The Commission in its notice to Chief Executive Officers of electricity distribution companies of the take off date of 2011 schedule warned them to ensure improved service delivery to their customers.

“The Commission hereby reminds you of the responsibilities owed to your customers particularly as regards its guidelines on Customer Complaints Handling, Connection and Disconnection Procedures, Customer Service Standards of Performance and Meter Reading.

“We will be resolute and uncompromising in ensuring compliance and imposing sanctions on Chief Executive Officers and Managers of companies that fall short of the required standards,” the Commission said.

NERC in 2008 introduced MYTO to ensure that prices of electricity are predictable and to mobilize the required funds to the industry by attracting needed private sector investments through a tariff system that ensures fair return on investment, while protecting customers against profiteering.

The NERC Chairman who been meeting with CEOs of Distribution Companies (DISCOs) on the MYTO Review and Power Consumer Assistance Fund (PCAF), also said it was important to properly situate the role of the operators in the administration of the palliative fund once the review takes effect.

Amadi explained that the execution of the PCAF was essential to the success of the electricity tariff review since it was intricately woven into the MYTO review process, adding that the meeting was organized to have closer discussion with the DISCOs which are the most important players in the sector.

He said, “There is need to begin consultation with stakeholders to determine the framework for the Fund, such as determining who is qualified to benefit from it and who is not.

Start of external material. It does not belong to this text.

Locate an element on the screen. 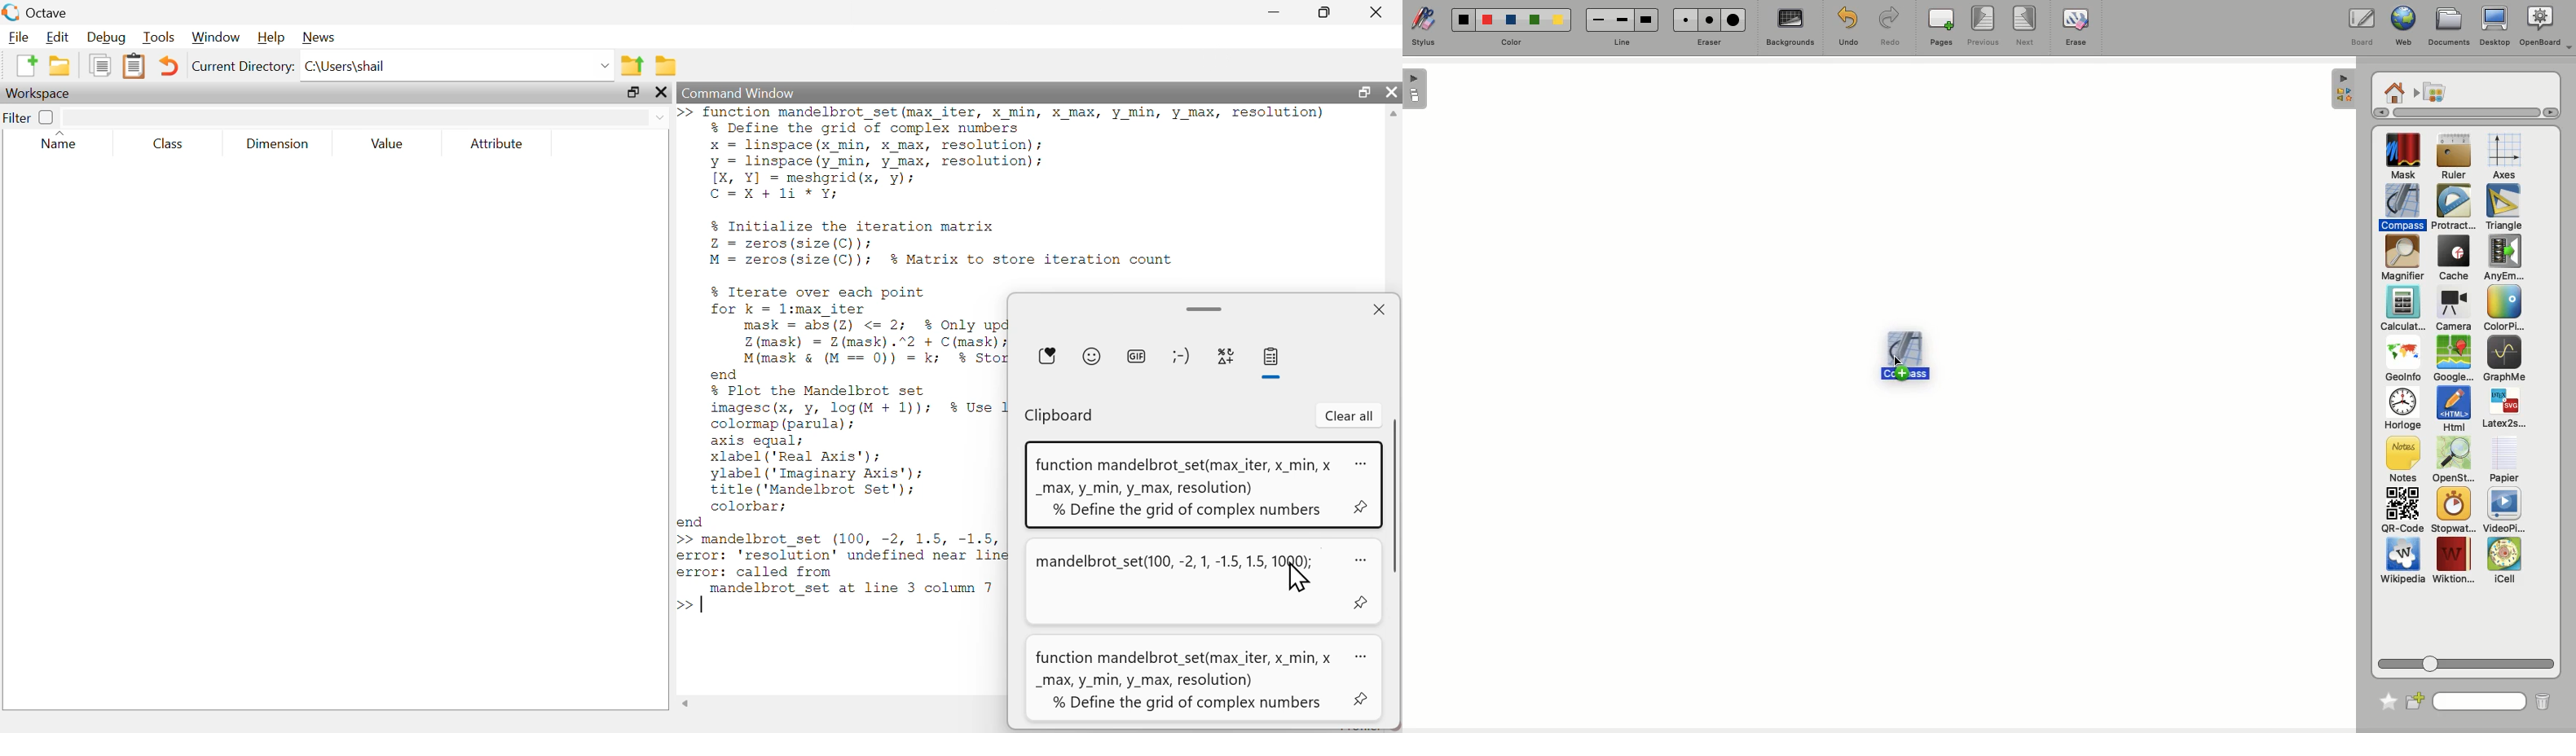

“If you are announcing the new tariff in July, it is important to understand what the nature of the subsidy would be, the impact of the subsidy withdrawal and the disbursement of the Fund, and whether we should allow the consumers bear the full brunt of whatever the price review is.”

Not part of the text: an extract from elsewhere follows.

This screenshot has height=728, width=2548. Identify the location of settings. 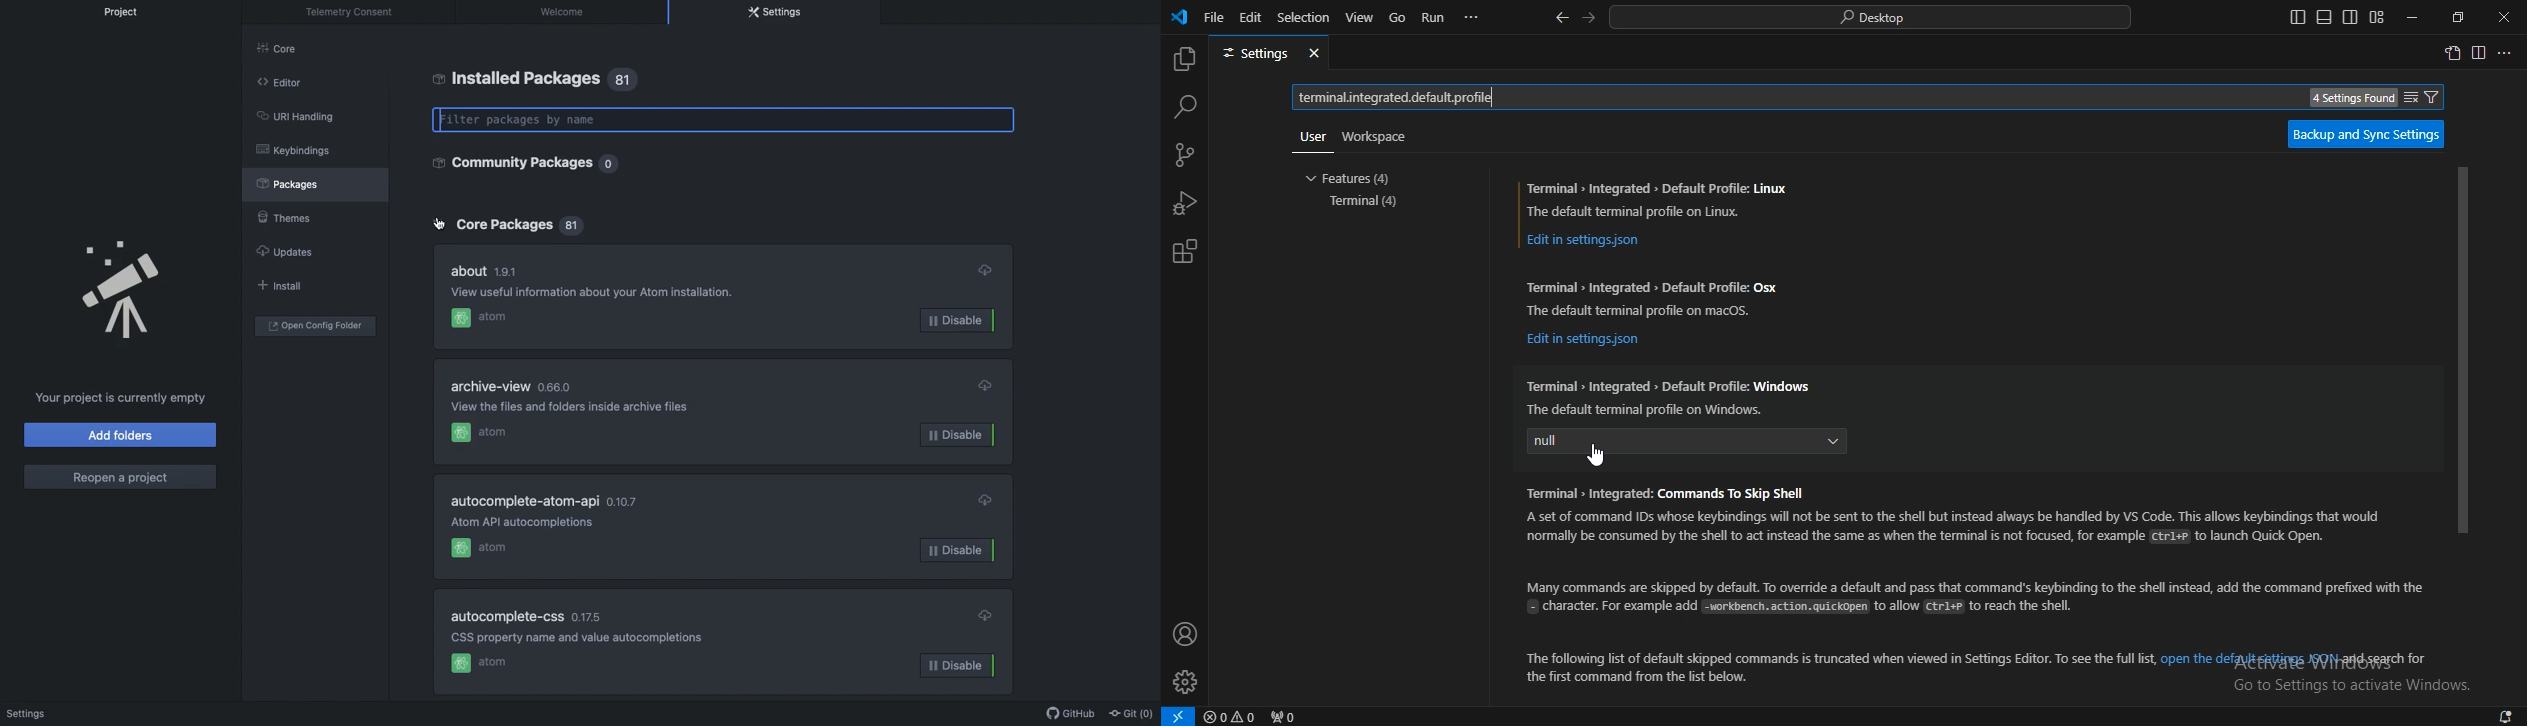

Amadi pointed out that there is so much controversy over the viability of subsidy in the electricity sector, stating that while many think the subsidy should be removed to allow efficiency and market forces dictate profit, others think it can be designed differently to mitigate the shock of tariff increase.

“Indeed, if you are announcing a tariff review, part of the risk is that there will be some measure of gains in service delivery,” he added.

The Federal Government has made available the sum of N177 billion for subsidies under the MYTO to ensure an orderly transition from subsidy to market determined prices of electricity.

Out of this provision, a total of N43.9 billion has been released for onward disbursement to beneficiaries.

Amadi further noted, “We want the review to be credible and we want to make sure that all the relevant stakeholders are carried along in this process. We will give serious consideration to every complaint, every criticism of the process by both consumers and other stakeholders towards establishing a fair and efficient price mechanism for the electricity sector in Nigeria.”

The NERC boss also pointed out the issue of metering, noting that electricity consumers across the country had been at the receiving end of poor and inefficient metering system for many years.

According to him, “It is important to consumers as well as operators that electricity consumers are metered properly to reflect consumption rate.

“We want to get some assurance from the CEOs as to how they can improve the level of tariff collection, which in turn would reduce the pressure for review, as well as taking a leading role in the reform process for the electricity sector,” Amadi added.